Read it again: we already have the right to see all data being held about us and learn who is holding it, and to receive that information in an intelligible form. It's actually easier and more convenient to receive it in a digital format than to print off loads of paper and post it. These people want to trickle it down to us in digital format, selling it as a benefit that empowers us when it actually empowers others at our expense.
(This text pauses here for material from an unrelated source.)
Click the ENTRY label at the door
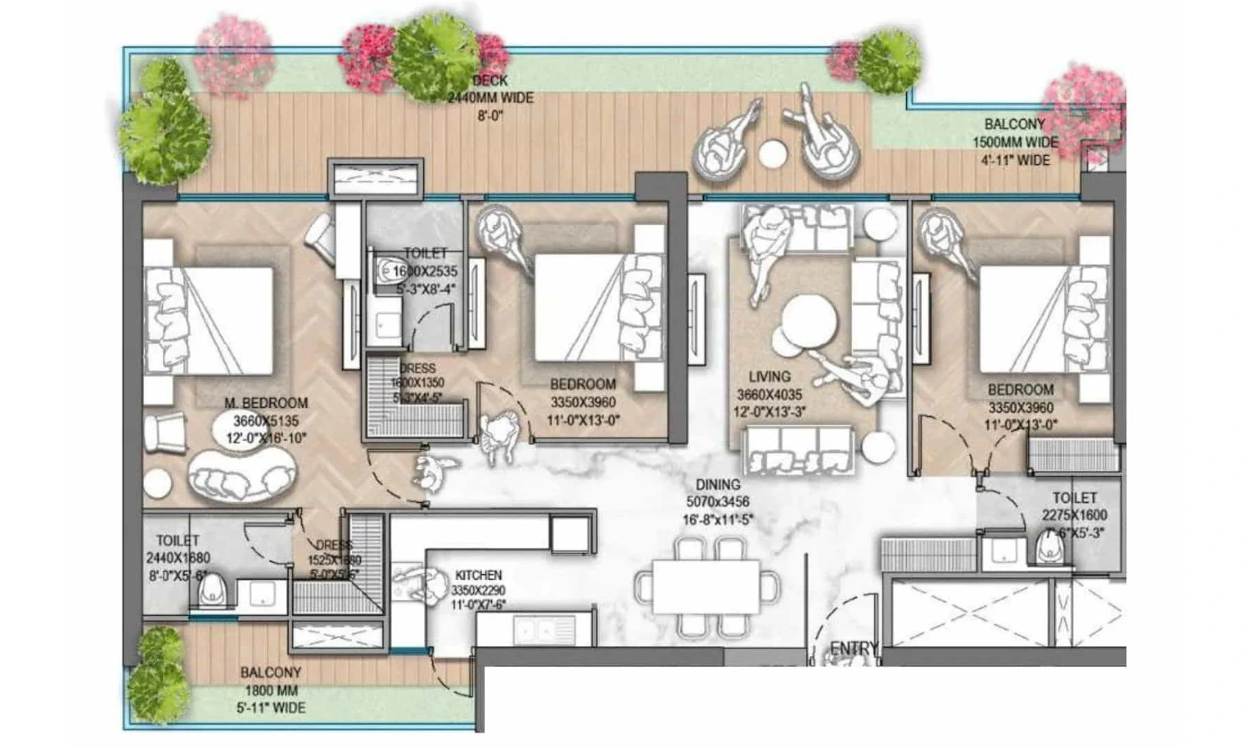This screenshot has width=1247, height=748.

Market populism, the idea that markets are a far more democratic form of organization than democratically elected governments is thereby exposed as nonsense: the truth is, we on the demand side don't have the power the supply side has. "Take it or leave it" isn't much of a choice, and unless there is a massive consumer backlash against the participating companies, pretty much everyone will go along with this latest insult to our personal sovereignty with barely a whimper of complaint, damning the rest of us to suffer with them.

The right to be forgotten on search engines


As has been pointed out in Techdirt many times, the EU's Right To Be Forgotten laws can only problems via censorship as people have links to information they don't want to show up in search results removed from them because this doesn't remove them from the sites where they are held.
Welcome to Google’s new blanket notice that all name-based searches are now subject to censorship... 
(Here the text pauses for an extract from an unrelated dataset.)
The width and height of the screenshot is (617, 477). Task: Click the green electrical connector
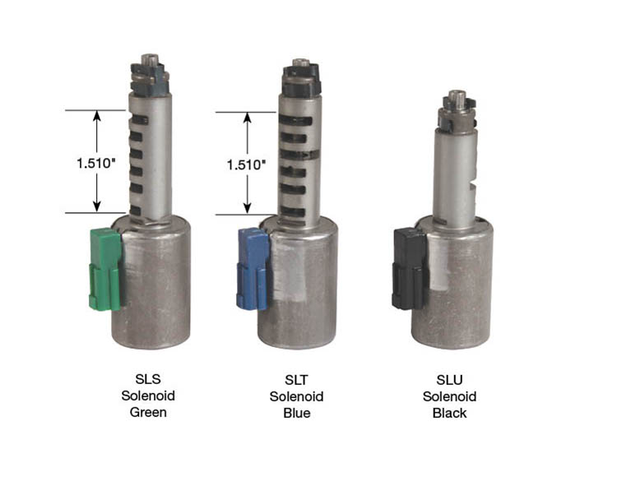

Notices, according to a source familiar with how Google is handling these, are supposed to appear for any non-celebrity names, when someone does a search using one of Google’s EU-specific search engines. For example, here’s one from a search at Google UK:

That’s for a search for “emily white,” which is a fairly common name in the UK. Which Emily White asked for content to be removed? There’s no way to really know. And, in fact, no Emily White may have made a request at all.
...Our source says that Google is trying to avoid singling out any individual, so by putting notices for all names, that’s prevented.

Hat tip to Steve Lodge.

Now imagine the problems that Emily White would have if she had a web-based business that used her name. A right to be forgotten request by someone else called Wendy Cockcroft would cause massive problems for me. I'm trying to make money off my website by selling advertising and for that I need eyeballs, which would be denied me in search results in the EU edition of Google and Bing, etc. That's the problem.

What is right is not always the same as what is legal. What is legal is not always the same as what is right. The trick is to learn what the difference is and apply it where appropriate.